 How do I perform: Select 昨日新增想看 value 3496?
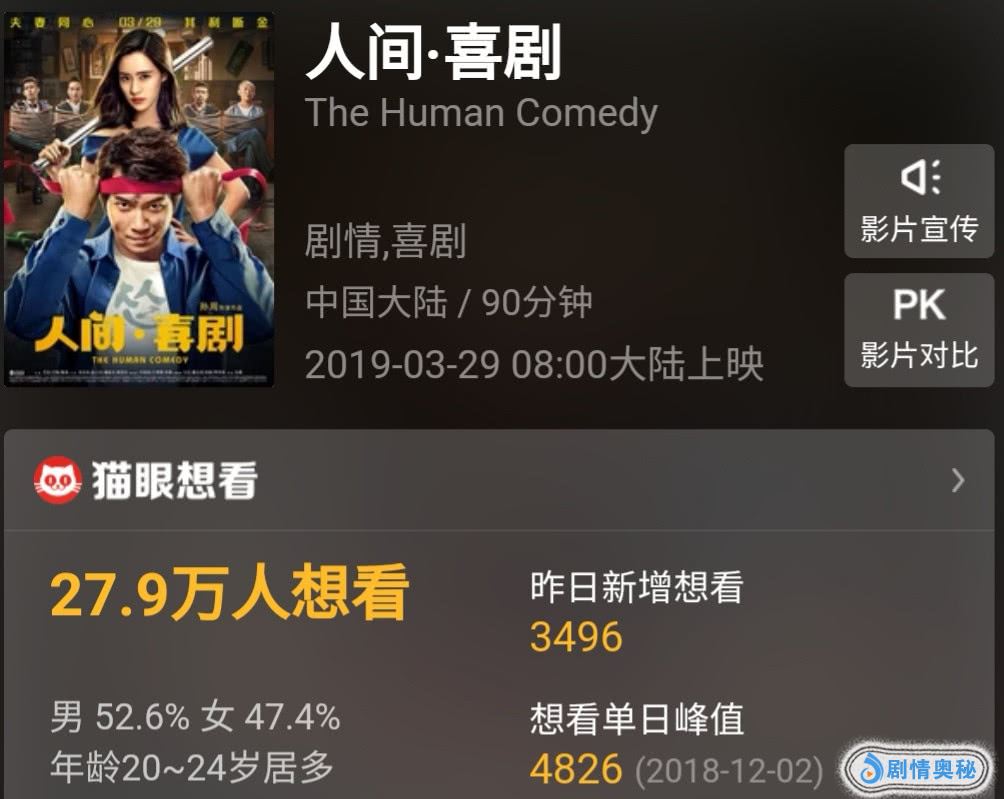pyautogui.click(x=576, y=636)
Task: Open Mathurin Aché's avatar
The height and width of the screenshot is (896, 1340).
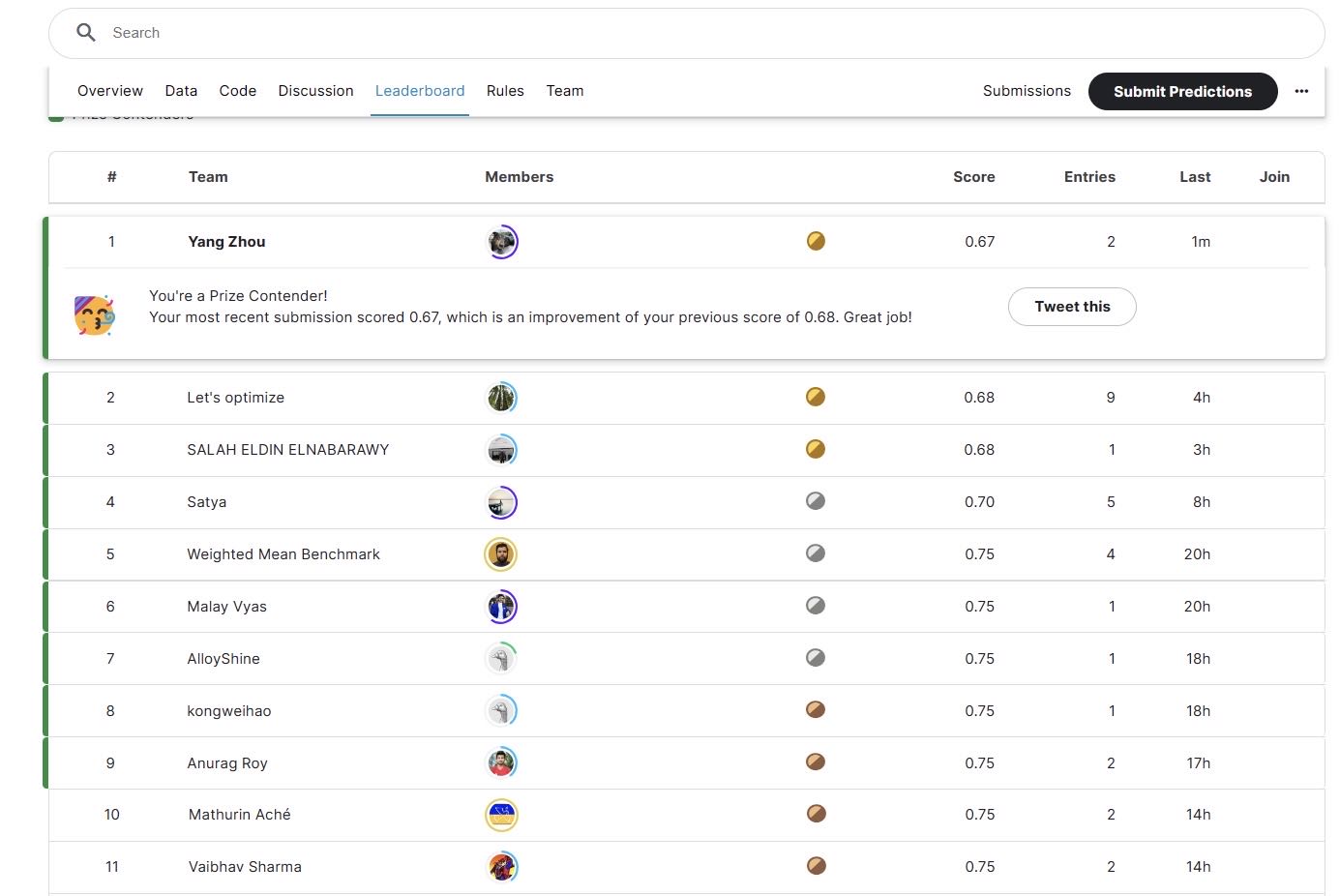Action: [x=501, y=815]
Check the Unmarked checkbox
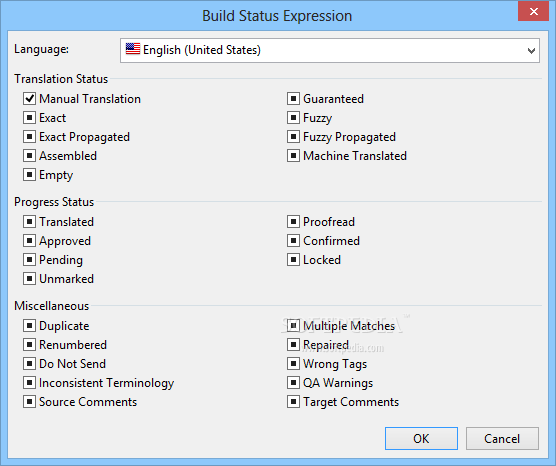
----
## SET PROBLEM
Please copy the data again from the line containing "Task: Open Mathurin Aché's avatar" through the end, raising every coordinate in the answers by 143. Omit the pictures.

## CORRECT ANSWER
Task: Open Mathurin Aché's avatar
The height and width of the screenshot is (896, 1340).
Action: [x=644, y=958]
Check the Unmarked checkbox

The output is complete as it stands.